Estábamos emocionados y nerviosos. Era toda una familia; había más de 30 monos. Grandes y chicos, hembras y machos. Nuestras miradas se mantenían fijas en las copas de los árboles; que se movían con el peso y el movimiento de los aulladores. Era un espectáculo totalmente natural. Eran animales salvajes. No sabíamos si nos podían atacar, o si eran territoriales. Hablábamos entre nosotros susurrando, y tratábamos de que nuestros movimientos fueran lentos y sutiles. Llenos de sudor y con sonrisas nerviosas y orgullosas al mismo tiempo, nos dimos unas palmaditas de reconocimiento; mientras Manel ponía en práctica su “mexicano” al son de un glorioso: “¡A huevo!”.
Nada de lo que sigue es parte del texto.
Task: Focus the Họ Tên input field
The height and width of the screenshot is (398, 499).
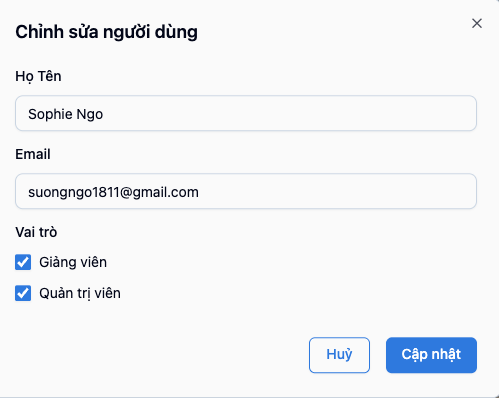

Estuvimos unos 20 minutos disfrutando de nuestro descubrimiento y admirando el comportamiento de los animales, hasta que nos cayó el veinte de que nuestro grupo llevaba seguramente un buen rato esperándonos y no sabría dónde estábamos. Mientras planeábamos el regreso, el buen karma nos extendió la mano: escuchamos el ruido de un coche. Nos dimos cuenta de que no teníamos que subir de regreso, sino bajar unos metros más, hasta donde estaba la carretera. En menos de 5 minutos nos encontrábamos pisando el maravillosamente consistente asfalto de la carretera, y muy cerca de donde salimos estaba la camioneta que nos esperaba con todos nuestros amigos adentro, que todavía no empezaban a preocuparse por nuestra ausencia. Todo nos había salido perfecto.

Nos subimos a la camioneta y como niños chiquitos les contamos de nuestra experiencia. Como era un grupo de poca madre, todos se emocionaron con nosotros, y saltaron fuera del coche para que los guiáramos hacia los monos. Con confianza absoluta, Manel, Aytor y yo lideramos la expedición de regreso a la selva y en 5 minutos llegamos al paradero de los monos. Fue padrísimo poder compartir el avistamiento con todos nuestros amigos.

Sudados, cansados y llenos de lodo, nos subimos a la camioneta para regresar al hotel. Me sentía lleno de satisfacción.

Poco menos de un año después de esta experiencia, estuve en Oaxaca de vacaciones con mis papás. Mientras íbamos por la carretera vimos letreros que indicaban que había un zoológico a algunos kilómetros de donde estábamos. Sin esperar mucho, seguimos el camino indicado hasta dar con el recinto. Tenían jaguares y panteras. Después de un año de ilusión iba a poder ver a un jaguar. Corrí emocionado hasta llegar a donde estaba el dios prehispánico. El zoológico se caía a pedazos, pero los animales tenían un espacio de tamaño aceptable y se veían bien alimentados. Me quedé ahí, contemplando a los animales, hasta que cerraron. Por fin pude ver a mi ansiado jaguar, y espero algún día poder ver uno en su hábitat natural.

Historia narrada por Gerardo Adame, con la gran colaboración del gran Aytor Ramírez.